Pharmacologic Mechanism

    A) Marijuana contains other cannabinoids, such as cannabinol (CBN) and cannabidiol (CBD). These compounds do not have psychotomimetic effects, but may explain some of the therapeutic effects of this plant. CBD has anticonvulsant-activity (Agurell et al, 1986; Evans, 1991).
    B) Cannabis sativa is known to contain the dihydrostilbene canniprene which is an anti inflammatory with activity as lipoxygenase and cyclooxygenase inhibitors (El Sohly et al, 1990).
    C) Smoking marijuana (0.9 to 1.5% THC) reduced intraocular pressure after 30 to 40 minutes up to 45% (Hepler & Frank, 1971).
    D) Marijuana contains at least 61 cannabinoid compounds (d-9-THC being the primary one) and over 300 other substances (Selden et al, 1990).
    E) d-9-THC is known to act at a number of sites. Dopaminergic, cholinergic, noradrenergic, serotonergic, and GABA sites are affected, as are a number of neuropeptides (Domino, 1981; Hollister, 1976; Jones, 1987; Leader et al, 1981; Nahas, 1986).

Toxicologic Mechanism

    A) The resin from the cannabis plant contains a number of pharmacologically active alkaloids but delta 9-tetrahydrocannabinol (9-THC) is thought to be the most active isomer.

Molecular Weight

    A) 314.47 (tetrahydrocannabinols; active ingredients of marijuana)

Clinical Effects

    11.1.3) CANINE/DOG
    A) INTOXICATION - Associated symptoms are tachycardia, hypotension, ataxia, stupor, behavioral change, muscle weakness, hypothermia, and vomiting (Dumonceaux & Beasley, 1990).
    1) Dogs may manifest moderate signs after passive inhalation but are more often and more seriously ill following marijuana ingestion.
    B) DEATHS - A planned 1-year study of the effects of nabilone in dogs was terminated early due to the occurrence of deaths associated with seizures in dogs who received as little as 0.5 mg/kg/day.

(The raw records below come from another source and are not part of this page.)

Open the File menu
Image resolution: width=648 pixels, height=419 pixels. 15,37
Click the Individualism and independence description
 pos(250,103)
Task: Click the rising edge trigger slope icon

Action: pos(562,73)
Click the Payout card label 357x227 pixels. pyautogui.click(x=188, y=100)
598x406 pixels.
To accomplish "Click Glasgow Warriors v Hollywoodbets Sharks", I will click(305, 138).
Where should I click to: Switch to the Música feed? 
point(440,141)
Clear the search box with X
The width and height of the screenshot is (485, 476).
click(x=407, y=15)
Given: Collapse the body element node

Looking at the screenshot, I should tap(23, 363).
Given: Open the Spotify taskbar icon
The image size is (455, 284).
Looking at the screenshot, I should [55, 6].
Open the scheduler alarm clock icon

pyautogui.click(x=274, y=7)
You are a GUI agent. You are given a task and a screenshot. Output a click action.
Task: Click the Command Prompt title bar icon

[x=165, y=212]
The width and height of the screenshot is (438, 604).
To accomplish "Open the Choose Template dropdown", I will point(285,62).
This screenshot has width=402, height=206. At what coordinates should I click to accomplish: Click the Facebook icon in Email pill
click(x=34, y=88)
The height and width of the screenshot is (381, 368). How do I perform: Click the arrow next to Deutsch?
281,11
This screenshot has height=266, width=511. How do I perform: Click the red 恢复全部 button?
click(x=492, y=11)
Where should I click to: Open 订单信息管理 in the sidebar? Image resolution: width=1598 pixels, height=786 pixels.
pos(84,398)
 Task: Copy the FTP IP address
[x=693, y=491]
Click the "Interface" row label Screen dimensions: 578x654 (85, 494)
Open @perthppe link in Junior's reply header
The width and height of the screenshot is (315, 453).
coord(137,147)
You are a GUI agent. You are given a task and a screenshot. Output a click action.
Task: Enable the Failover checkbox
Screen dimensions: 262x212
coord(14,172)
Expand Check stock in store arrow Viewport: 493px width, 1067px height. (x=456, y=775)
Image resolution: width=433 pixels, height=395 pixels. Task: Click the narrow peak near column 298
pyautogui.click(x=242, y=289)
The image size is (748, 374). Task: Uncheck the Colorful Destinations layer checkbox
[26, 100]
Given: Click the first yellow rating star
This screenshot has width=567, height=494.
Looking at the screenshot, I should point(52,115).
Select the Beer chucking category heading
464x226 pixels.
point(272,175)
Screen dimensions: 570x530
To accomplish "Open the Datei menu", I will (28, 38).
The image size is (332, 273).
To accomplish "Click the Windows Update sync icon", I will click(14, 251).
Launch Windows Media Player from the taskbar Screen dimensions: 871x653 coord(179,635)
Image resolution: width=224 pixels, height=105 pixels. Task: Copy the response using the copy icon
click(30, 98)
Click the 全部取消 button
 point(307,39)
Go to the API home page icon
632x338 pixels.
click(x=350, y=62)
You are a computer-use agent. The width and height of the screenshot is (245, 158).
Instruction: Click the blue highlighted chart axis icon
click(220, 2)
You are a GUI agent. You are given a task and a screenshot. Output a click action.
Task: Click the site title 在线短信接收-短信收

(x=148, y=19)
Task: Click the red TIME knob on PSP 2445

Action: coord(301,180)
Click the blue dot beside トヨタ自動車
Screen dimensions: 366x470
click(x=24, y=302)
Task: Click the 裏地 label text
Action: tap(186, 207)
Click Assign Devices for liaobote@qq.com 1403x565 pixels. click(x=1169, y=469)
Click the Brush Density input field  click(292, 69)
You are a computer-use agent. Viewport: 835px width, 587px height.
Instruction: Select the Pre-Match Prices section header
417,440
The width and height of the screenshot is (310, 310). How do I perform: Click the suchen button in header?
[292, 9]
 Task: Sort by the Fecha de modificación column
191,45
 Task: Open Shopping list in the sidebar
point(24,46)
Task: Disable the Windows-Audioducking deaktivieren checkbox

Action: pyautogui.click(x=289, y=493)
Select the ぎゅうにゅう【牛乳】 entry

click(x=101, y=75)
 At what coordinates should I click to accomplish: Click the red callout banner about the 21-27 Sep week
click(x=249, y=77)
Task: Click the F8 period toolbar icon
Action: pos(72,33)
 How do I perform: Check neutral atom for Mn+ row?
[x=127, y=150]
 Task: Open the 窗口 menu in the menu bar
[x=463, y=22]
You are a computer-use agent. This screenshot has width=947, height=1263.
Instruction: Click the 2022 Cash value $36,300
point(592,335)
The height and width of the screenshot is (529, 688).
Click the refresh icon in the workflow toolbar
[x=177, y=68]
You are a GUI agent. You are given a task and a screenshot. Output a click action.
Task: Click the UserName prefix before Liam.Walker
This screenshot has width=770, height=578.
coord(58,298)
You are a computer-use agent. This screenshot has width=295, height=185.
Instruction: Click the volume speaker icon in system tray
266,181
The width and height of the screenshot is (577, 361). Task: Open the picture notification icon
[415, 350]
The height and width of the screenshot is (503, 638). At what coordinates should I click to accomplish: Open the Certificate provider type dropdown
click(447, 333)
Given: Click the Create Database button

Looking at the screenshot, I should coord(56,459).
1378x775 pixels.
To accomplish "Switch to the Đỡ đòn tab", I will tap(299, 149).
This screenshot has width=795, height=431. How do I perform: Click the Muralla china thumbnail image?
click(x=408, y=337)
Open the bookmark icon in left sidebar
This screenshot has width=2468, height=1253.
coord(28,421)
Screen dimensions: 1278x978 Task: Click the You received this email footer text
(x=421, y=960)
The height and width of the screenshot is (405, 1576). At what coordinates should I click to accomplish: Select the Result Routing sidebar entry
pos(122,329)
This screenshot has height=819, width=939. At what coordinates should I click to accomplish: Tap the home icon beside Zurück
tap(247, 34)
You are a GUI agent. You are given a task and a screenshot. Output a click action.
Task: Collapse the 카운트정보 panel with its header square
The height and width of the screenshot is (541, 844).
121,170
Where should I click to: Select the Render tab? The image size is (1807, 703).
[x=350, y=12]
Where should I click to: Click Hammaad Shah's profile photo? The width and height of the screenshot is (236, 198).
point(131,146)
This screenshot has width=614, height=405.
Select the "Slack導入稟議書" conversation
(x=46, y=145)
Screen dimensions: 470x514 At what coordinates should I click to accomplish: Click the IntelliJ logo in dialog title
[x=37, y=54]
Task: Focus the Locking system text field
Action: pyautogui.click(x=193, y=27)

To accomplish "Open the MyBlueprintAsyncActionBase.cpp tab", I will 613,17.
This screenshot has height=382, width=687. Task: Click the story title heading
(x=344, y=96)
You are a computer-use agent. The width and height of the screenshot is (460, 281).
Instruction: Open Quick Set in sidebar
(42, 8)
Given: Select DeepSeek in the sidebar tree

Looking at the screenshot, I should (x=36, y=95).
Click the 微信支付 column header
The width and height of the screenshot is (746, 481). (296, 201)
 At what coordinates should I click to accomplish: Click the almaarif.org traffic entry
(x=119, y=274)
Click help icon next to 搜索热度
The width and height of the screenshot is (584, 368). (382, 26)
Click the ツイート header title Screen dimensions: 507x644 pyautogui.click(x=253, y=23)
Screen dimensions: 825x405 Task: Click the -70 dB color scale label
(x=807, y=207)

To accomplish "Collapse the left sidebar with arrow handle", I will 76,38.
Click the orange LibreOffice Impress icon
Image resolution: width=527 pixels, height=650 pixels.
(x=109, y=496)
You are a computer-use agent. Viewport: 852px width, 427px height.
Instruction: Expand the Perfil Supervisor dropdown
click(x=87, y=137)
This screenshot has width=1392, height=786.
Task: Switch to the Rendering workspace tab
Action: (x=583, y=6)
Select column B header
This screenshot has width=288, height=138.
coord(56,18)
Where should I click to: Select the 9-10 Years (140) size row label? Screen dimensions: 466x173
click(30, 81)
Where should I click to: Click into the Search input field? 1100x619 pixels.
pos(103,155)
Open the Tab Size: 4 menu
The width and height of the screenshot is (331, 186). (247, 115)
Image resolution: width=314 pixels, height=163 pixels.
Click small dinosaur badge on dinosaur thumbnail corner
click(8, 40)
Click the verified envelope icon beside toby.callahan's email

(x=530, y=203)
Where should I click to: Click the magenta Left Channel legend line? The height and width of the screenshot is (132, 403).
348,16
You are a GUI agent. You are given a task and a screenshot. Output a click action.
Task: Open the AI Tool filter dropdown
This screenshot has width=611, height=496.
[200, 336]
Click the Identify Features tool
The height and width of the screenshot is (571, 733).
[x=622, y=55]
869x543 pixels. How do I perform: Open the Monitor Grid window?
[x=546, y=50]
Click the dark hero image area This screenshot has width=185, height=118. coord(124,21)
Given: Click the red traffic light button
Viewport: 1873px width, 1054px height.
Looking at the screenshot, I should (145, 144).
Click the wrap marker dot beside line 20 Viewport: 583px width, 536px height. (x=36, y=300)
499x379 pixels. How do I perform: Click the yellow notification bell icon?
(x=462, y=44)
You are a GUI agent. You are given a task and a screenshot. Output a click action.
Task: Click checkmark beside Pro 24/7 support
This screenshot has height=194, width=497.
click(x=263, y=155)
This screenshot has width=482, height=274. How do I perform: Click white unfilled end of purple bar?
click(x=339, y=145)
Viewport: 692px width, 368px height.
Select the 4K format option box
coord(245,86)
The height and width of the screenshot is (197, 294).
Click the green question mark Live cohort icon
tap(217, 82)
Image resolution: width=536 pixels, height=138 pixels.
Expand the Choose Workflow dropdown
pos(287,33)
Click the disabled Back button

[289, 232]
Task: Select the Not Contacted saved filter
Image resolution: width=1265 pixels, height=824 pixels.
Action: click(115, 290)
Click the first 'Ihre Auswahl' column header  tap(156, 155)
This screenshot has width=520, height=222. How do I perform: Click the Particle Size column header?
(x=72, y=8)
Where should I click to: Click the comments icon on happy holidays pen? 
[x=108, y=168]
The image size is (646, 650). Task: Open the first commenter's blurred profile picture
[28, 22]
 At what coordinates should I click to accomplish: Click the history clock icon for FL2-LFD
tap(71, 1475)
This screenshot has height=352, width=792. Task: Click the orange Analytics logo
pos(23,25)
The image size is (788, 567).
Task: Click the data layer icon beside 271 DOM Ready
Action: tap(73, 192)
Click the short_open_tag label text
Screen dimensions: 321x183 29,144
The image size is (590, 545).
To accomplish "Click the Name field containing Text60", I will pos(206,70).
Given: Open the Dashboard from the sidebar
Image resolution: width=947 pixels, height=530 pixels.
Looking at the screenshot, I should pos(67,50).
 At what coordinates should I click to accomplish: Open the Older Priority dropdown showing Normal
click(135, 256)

However, the earliest deaths were reported at 56 days in dogs who received 2 mg/kg/day (Prod Info CESAMET(TM) oral capsules, 2006).
    C) ALLERGIC INHALANT DERMATITIS - Evans (1989) reported a case of marijuana sensitivity in a Labrador retriever confirmed by intradermal testing. Signs included bilaterally erythematous conjunctivae and pedal and facial dermatitis. Hyposensitization treatment led to clinical improvement.
    11.1.6) FELINE/CAT
    A) Some animals have been exposed via pet owners who blow smoke into the dog or cat's nostrils. The animals are reported to get "glassy eyed," ataxic, or uncoordinated (Swartz & Riddle, 1985; Swartz, 1989).
    11.1.13) OTHER
    A) OTHER
    1) FERRET -
    a) COMA - A 12-week-old female ferret presented in a comatose state following a bout of sneezing and ataxia. The ferret was unresponsive, hypothermic, hypotensive, and experiencing cardiac arrhythmias. Upon post-mortem examination, delta-9 THC, cannabidiol, and cannabinol were found in body tissues and fluids. The animal's owner admitted that ingestion of marijuana was probable (Smith, 1988).

Treatment

    11.2.2) LIFE SUPPORT
    A) GENERAL
    1) MAINTAIN VITAL FUNCTIONS: Secure airway, supply oxygen, and begin supportive fluid therapy if necessary.
    11.2.5) TREATMENT
    A) GENERAL TREATMENT
    1) SUMMARY -
    a) REMOVE the patient from the source of exposure.
    1) Owners or caretakers of animals may be reluctant to admit marijuana exposure. Take a careful and detailed history.
    2) STABILIZATION -
    a) STABILIZE seriously ill patients with supportive care, which may include fluids for hypotension, warming for hypothermia, and treatment for tachycardia or cardiac arrhythmias.
    3) EMESIS -
    a) Emesis is only recommended if the patient is asymptomatic and known to have ingested marijuana. Emesis is most useful within one hour of ingestion (Dumonceaux & Beasley, 1990).
    4) ACTIVATED CHARCOAL -
    a) Activated charcoal and cathartic may be useful for ingestions.
    5) LABORATORY -
    a) Retain samples of blood, urine, and stomach contents for analysis.
    6) SUPPORTIVE CARE -
    a) Recovery from acute intoxication may take several days; continue supportive care as necessary.
    7) DERMATITIS -
    a) Diagnosis of allergic dermatitis is based upon intradermal skin testing and reaction to hyposensitization and environmental treatment. Systemic and topical corticosteroids and antihistamines provide temporary and partial relief from signs, but testing and hyposensitization is the recommended treatment (Evans, 1989).